Ryan Merkel: Thanks. Good morning. Thanks for taking the questions.

Peter Arvan: Good morning.

Ryan Merkel: I wanted to start off with a big picture question. Pete, it seems that perhaps the worst might be over for the pool declines, can you just walk us through the puts and takes as you think about 2024, I am not looking for specific guidance, just the positives and negatives that you see heading into next year?

Peter Arvan: Yeah. Sure. So, 2023 was no doubt a kind of a crazy year, which followed a couple of years crazy, but for different reasons. So it was — we had bad weather in the beginning of the year, we had interest rates that continue to rise and that we think put a crimp on new pool construction, which was actually — is turning out to be lower than what we thought it was when I was talking to you a year ago, and frankly, when we initiated guidance at the beginning of the year. I think new pool construction this year, as I mentioned, is going to be down 30%. I think it depends on the — that’s an average, right? So I think if you look at entry level pools in some markets, it’s actually down more, and in some cases, significantly more.

The flip side is that the higher end pools remain solid.
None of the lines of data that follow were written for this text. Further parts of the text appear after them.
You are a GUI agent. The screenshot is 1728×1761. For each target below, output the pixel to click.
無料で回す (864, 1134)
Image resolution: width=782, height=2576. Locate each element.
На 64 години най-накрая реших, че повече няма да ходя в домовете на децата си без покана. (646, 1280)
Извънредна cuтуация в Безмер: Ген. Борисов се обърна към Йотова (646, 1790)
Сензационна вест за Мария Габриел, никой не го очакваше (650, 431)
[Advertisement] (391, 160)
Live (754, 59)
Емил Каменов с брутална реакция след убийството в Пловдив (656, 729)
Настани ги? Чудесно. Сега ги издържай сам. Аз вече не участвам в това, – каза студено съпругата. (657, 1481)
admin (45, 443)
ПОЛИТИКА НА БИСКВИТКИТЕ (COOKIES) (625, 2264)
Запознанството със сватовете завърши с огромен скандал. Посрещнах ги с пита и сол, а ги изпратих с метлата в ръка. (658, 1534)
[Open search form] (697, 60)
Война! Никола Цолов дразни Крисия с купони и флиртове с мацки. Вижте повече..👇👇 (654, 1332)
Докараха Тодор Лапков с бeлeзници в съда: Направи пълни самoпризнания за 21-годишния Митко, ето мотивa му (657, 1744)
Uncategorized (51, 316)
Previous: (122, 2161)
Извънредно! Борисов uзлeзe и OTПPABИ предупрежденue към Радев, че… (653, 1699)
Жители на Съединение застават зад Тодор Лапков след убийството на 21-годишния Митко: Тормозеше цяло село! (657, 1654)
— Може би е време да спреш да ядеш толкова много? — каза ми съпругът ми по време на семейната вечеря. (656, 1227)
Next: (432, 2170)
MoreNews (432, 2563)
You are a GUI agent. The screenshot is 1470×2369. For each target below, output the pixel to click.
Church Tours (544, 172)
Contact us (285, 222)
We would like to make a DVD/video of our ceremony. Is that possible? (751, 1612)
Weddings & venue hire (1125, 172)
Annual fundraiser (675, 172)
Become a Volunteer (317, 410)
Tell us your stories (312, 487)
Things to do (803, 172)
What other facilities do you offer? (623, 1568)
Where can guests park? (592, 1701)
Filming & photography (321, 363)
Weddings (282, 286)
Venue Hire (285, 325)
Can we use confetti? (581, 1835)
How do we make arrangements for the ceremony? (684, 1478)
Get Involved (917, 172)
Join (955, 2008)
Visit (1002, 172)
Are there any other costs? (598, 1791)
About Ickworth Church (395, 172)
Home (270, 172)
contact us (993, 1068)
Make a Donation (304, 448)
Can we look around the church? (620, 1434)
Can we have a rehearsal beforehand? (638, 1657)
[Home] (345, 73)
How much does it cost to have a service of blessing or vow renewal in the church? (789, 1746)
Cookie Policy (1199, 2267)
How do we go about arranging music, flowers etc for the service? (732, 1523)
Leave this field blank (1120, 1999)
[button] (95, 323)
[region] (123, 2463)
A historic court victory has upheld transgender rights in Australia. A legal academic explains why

The builders that build the higher end pools for the more affluent people that have less financing connected or no financing connected to, that business is good. So when I look at the steps back and look at the macro economic environment, based on what we see today, I would tell you that, I don’t think new pool construction is going to drop much more. Could it drop a thousand — a couple of thousand, it could, way too soon to tell because the builders are frankly just putting together their plans and pricing and starting their selling season for next year. But I have talked to many builders in the last couple of months and everybody is fairly optimistic that this year the new pool count is down.

They don’t really expect it to fall much more than where it is today. The other comment I would make on the market is on renovation. Renovation is again that plays a little bit of that same pattern, right? The renovations that would require financing are going to be under the most pressure because of interest rates. Now I read the same things that you guys do on interest rates. If there is moderation in interest rates next year, then that will bode well for both new pool construction and for large renovations. Smaller renovations, most of those are paid for in cash and it really doesn’t have a big impact on whether the jobs get done or not. From a maintenance perspective, maintenance is maintenance. It has to happen. The overall desirability of the pool, outdoor living is still very high, people still want pools.

There would be more pools being built if they were frankly more affordable. So those that have a pool, like them, use them when the weather is good, then they are in them. If I look back at the beginning of the year, a couple of the headwinds we had was very tough weather in the beginning of the year and we also had some of the inventory hangover from the previous year that was in the channel. So as I look forward, and again, too early to give you a guidance, but I am more optimistic about next year than this year, but I also want to be clear with the setting expectations. I am not looking for a material, it’s — new pool construction, it’s not going to take off, it’s not going to grow, but I look at the headwinds that we faced, the stability of the market and I remain confident that I think next year will not be another year of down, down, down.